I thought about that for days. When people are looking for answers are they actually seeking out the truth? Or are they looking for corroboration for their impulses or desires?
The need to go to oneself may be in fact the way one satisfies the need to get one's own desires met. Often that leads us down the road to perdition, hence the old proverb–"A physician who treats himself has a fool for a doctor."
I asked another Montanan friend, Ed Johnson, a really bright fellow who's worked in higher education for more than 20 years, whether he thought it was possible to rely on oneself for the answers and whether looking within was all one needed.
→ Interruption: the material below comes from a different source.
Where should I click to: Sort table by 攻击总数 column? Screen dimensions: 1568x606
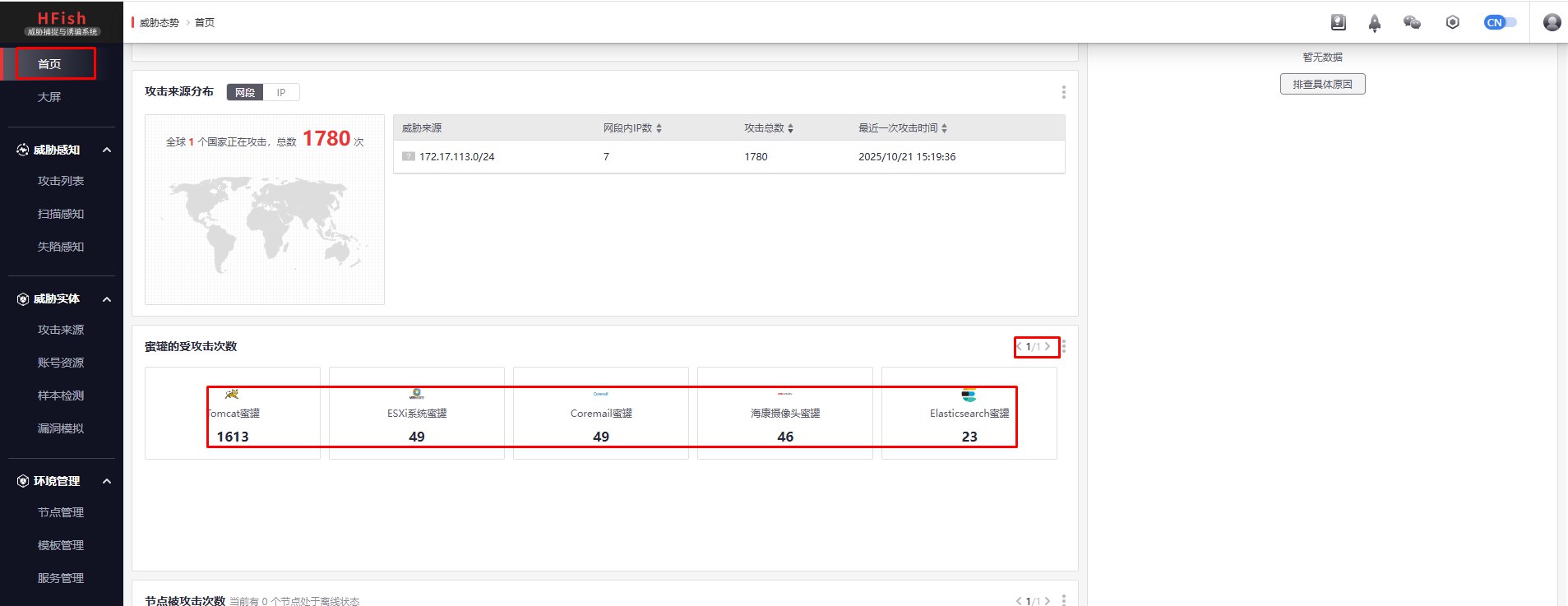pyautogui.click(x=790, y=128)
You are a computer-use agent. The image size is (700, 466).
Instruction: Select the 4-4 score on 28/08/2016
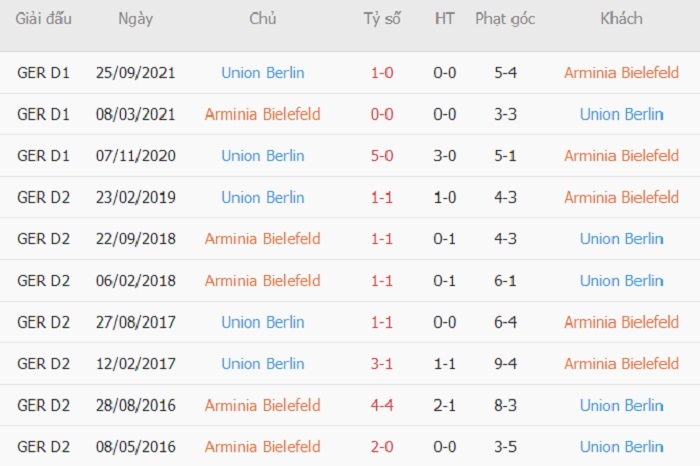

At first he said, "I'll have to dig deep within myself for that one…" And then he referenced a National Geographic article he recently read on the teenage brain.
"It turns out," he smiled, "that they're not nuts. They have a different risk-reward equation. The teenager understands consequences, but they choose the potential-perceived reward and ignore the risks."
Because of this and other anomalies–genetic issues, early childhood difficulties–he felt that looking within could be unreliable until there was full neurologic development.
I had to agree with him but I take it one step further. Without real health and a full emotional, psychological, and physical maturity, we're looking for complex answers from an abacus when we require far more advanced equipment. Over the years of working with individuals in crisis of one kind or another, I have found that those who relied entirely on their own "feelings" or "inner voice" wound up in pain, confused, and rudderless because they had never received (or, later on, looked for) the kind of guidance, nurturing, or education (moral or emotional) that would have given them a proper reservoir of answers instead of a headache from feedback.
Which leaves me with this understanding: Answers are not innate. In fact, we are not born knowing very much. Children (and young animals) left to their own devices are perfect examples of what happens when we do not have the benefit of what others have learned, of ancestral wisdom. Those kids (and critters) either die or become socially and morally irredeemable. The hard-wiring for relationships is simply never created.
Answers are learned; sometimes they are intuited based on both spiritual and emotional input, sometimes inspired. But we all need road maps to start with.
People with a good inner compass have almost always been taught how to find true north, where to go and then precisely what to do to and when they get there. We may be born with the capacity, but not the skill. That is an important distinction. Unless a person is given the resources fairly early in life, the only answer he or she will find when they look within is either a resounding silence or, worse, an echo.
Which brings us back to my husband's point: Do we want answers or do we want truth? They are not always the same thing.
Ultimately this is about the search for truth. Unfortunately most people wind up in a search for what they want. Desire leads us down one road and often truth leads us down another.